> INFORMATION:
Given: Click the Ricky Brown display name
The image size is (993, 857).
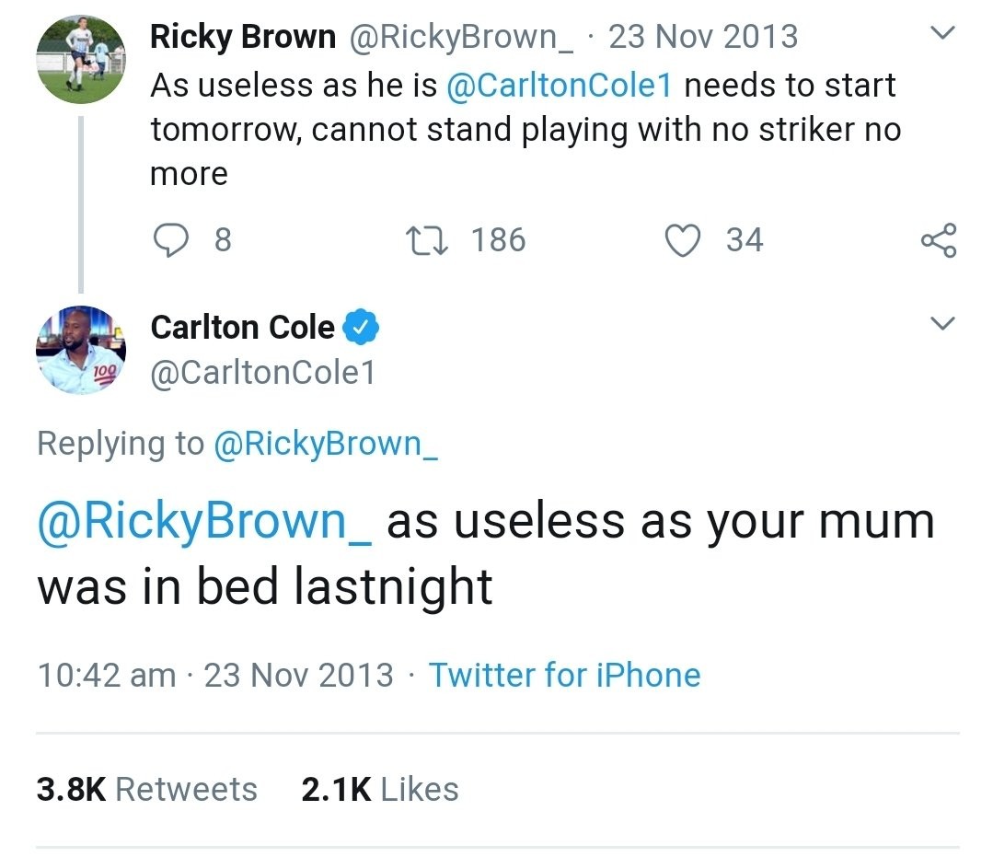Looking at the screenshot, I should click(242, 37).

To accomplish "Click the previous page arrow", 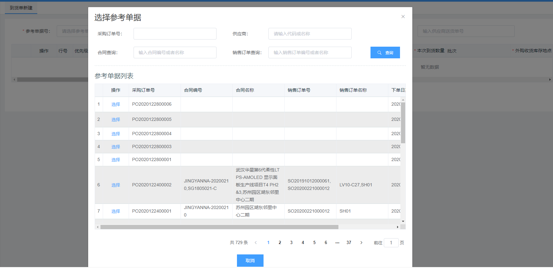I will (x=256, y=243).
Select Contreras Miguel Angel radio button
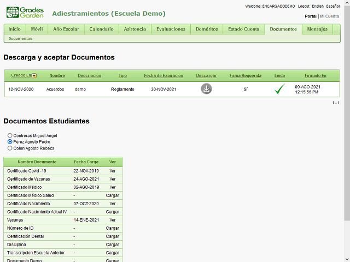350x262 pixels. [x=10, y=135]
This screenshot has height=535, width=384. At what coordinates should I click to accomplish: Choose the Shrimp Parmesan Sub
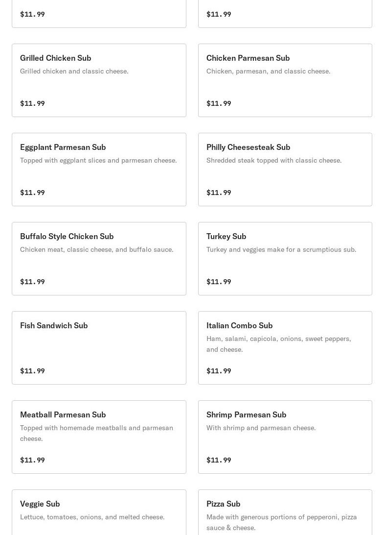(285, 437)
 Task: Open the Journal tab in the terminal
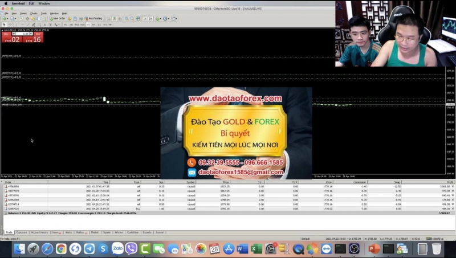pos(160,232)
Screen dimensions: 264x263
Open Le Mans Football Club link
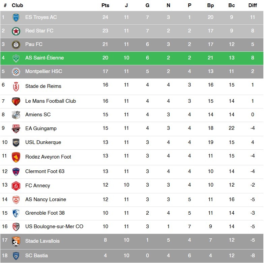(51, 101)
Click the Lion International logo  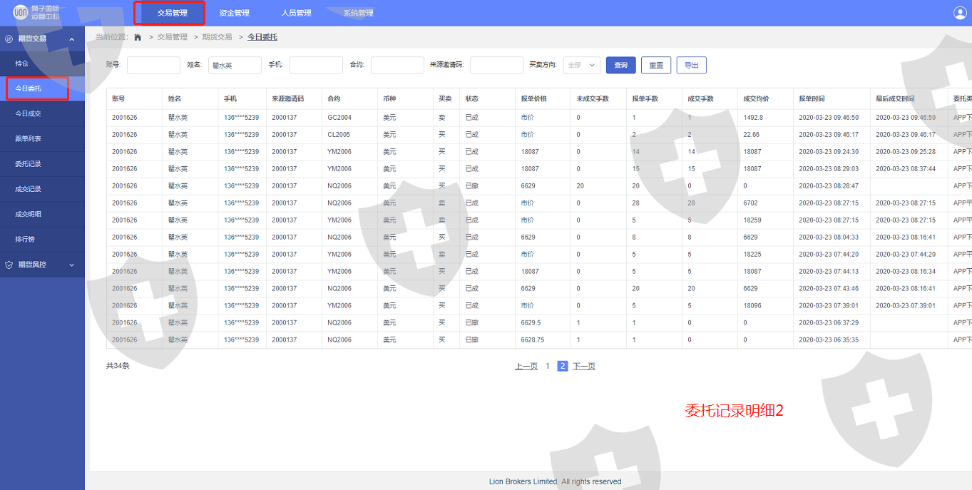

> DESCRIPTION OF THE TASK:
The line containing "Screen dimensions: 264x263" and each line after it through the end of the listing above are to be written out exactly, without the pictures.

> OUTPUT OF THE EXERCISE:
Screen dimensions: 264x263
Open Le Mans Football Club link
(51, 101)
Click the Lion International logo  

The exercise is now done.